# [The task]
Copy these records word for word, from the line with "Given: Check the first backlink row checkbox" to the line with "point(538,99)", and nothing else.

# [Data for the task]
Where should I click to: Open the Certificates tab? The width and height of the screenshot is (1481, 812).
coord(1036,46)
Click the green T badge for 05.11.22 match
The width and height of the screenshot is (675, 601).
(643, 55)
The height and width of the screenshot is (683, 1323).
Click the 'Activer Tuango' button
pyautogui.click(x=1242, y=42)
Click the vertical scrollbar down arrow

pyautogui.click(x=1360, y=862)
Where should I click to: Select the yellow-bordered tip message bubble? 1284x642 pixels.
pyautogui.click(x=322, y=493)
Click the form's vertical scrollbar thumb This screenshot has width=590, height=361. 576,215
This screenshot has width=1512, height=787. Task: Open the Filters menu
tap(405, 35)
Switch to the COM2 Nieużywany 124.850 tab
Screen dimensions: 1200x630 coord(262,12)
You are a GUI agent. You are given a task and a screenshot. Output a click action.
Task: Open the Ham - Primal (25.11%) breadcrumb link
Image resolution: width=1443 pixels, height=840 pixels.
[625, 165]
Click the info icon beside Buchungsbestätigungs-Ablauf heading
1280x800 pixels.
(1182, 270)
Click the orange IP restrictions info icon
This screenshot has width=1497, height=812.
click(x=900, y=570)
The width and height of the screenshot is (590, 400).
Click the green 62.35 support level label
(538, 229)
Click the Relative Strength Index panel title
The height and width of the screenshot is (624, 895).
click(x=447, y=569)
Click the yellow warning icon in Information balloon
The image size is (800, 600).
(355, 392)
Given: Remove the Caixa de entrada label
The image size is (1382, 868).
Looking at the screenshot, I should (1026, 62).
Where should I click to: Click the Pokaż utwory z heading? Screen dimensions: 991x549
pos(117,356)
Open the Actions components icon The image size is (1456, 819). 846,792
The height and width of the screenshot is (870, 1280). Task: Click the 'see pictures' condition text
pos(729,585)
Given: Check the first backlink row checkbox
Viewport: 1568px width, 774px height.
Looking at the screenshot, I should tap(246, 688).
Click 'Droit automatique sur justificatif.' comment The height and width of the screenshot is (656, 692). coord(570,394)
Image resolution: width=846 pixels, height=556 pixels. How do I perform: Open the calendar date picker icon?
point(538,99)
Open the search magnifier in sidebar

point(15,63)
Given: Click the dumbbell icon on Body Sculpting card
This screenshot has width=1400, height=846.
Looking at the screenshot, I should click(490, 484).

# [Answer to this exercise]
Given: Check the first backlink row checkbox
Viewport: 1568px width, 774px height.
Looking at the screenshot, I should tap(246, 688).
Click 'Droit automatique sur justificatif.' comment The height and width of the screenshot is (656, 692). coord(570,394)
Image resolution: width=846 pixels, height=556 pixels. How do I perform: Open the calendar date picker icon?
point(538,99)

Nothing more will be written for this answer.